When I was a little kid, for recreation, I would take out my parent’s Monopoly game and organize it. I loved sorting the properties in order of the spaces on the board, getting all the houses in their own little group, and making sure the money was all facing the same way. I wouldn’t even play—my friends were sick of playing over and over again—but just touching the pieces and seeing the wonderfully logical and color-coded board made me happy. Monopoly turned into Stratego. I consider the day I became “an adult” the day my miner defused a bomb to capture the enemy flag of my uncle, who said the only person who could beat him was General Colin Powell. Stratego turned into trading card games, which turned into Talisman, Descent, Imperial Assault, Mage Wars, and whatever games I could get my hands on. Game design fascinates me. I’ve read Magic the Gathering lead designer Mark Rosewater’s “Making Magic” every Monday for a decade, I pour through GeekLists, I follow the brilliant dungeon-masters of DnD Beyond. I love how board games tell stories in elegant way, transporting you into a new world through its art and mechanics.
I played around with making my own games, and have closets overstuffed with folders and boxes riddled with dice, index cards and unfinished products. I could just never drive a project to completion, but now, I want to rewrite that story. A few years ago, I attended the concert of one of my best friends, Mark, a guitarist, singer and songwriter. I told him he needed more original merch, something indie and weird to give him more street cred. I said I would make the “Mark Gilday Jr Board Game.” We laughed and called it a night, and over the next few weeks, I began drafting a few ideas.
I’m the furthest thing from a rock star, instead a video production teacher who loves music, its quirky lyrics and quirkier artists singing them. The teaching came in handy. My school, Austin Prep, offers summer sabbatical grants to teachers wishing to pursue their passions and explore ways to bring them into the classroom. I believe game design sits at a wonderful intersection of so many fields—art, storytelling, math, design—and I was fortunate enough to receive one of the grants. I teamed up with our awesome art teacher, Heather Scott, and we dove into online courses on game design and illustration, redesigning the curricula of our courses to feature a game design project. Along the way and supported by the school, we worked on our own game to work out the kinks of design, using The Game Crafter to print prototypes (and eventually the final version). We had multiple drawing sessions with some of Heather’s top art students, commissioning their artwork in the perfect culminating project of her Illustration course.

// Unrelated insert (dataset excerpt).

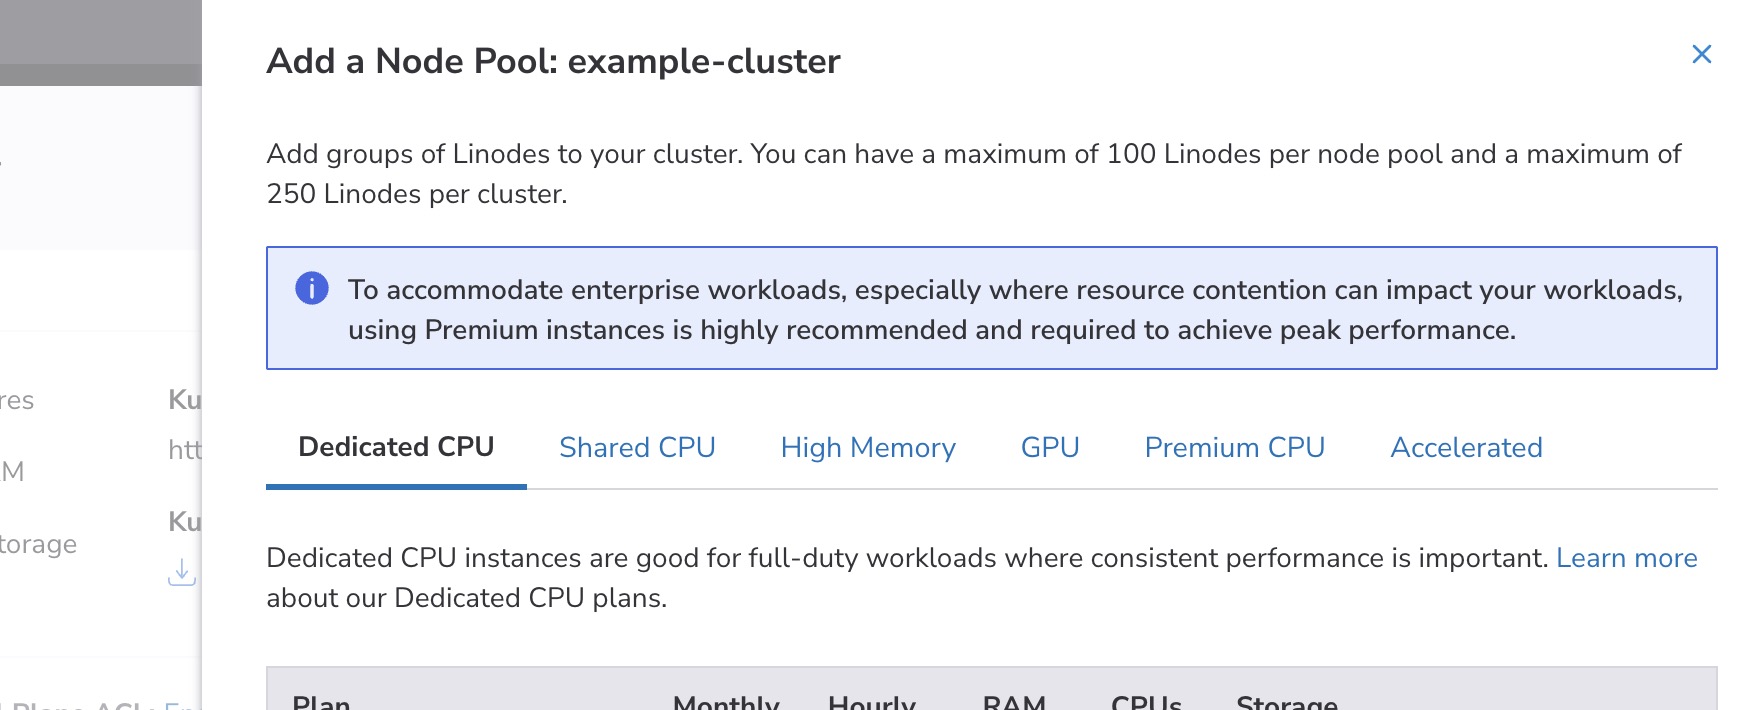
Task: Select the Accelerated tab
Action: (x=1466, y=447)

It had a wonderfully positive impact on our curriculum, too. The students in my middle school Digital Storytelling courses pitched games to students in her high school Graphic Design classes, bringing their own designs to life. That project has now trickled down to our freshman history curriculum, in which all of our freshman students design their own historical-themed games to prove their understanding of the past.
It’s been three years since I pitched the “Mark Gilday Jr” board game to my best friend, and a year and a half since we received that summer sabbatical. It turns out that making a board game is a lot more work than I thought! But I’m so proud of the product, and I have had so much fun working with my friends, colleagues, and students in such a unique way. Heather produced brilliant digital designs, students like Laura and Mackenzie and Arianna and Bridget (and many others!) astounded me with their illustrations of my bizarre characters, and so many friends (and colleagues!) had the patience to sit down with a half-baked game to give me feedback. I hope you have as much fun playing as I did making it.
And may our little game perhaps become a One Hit Wonder!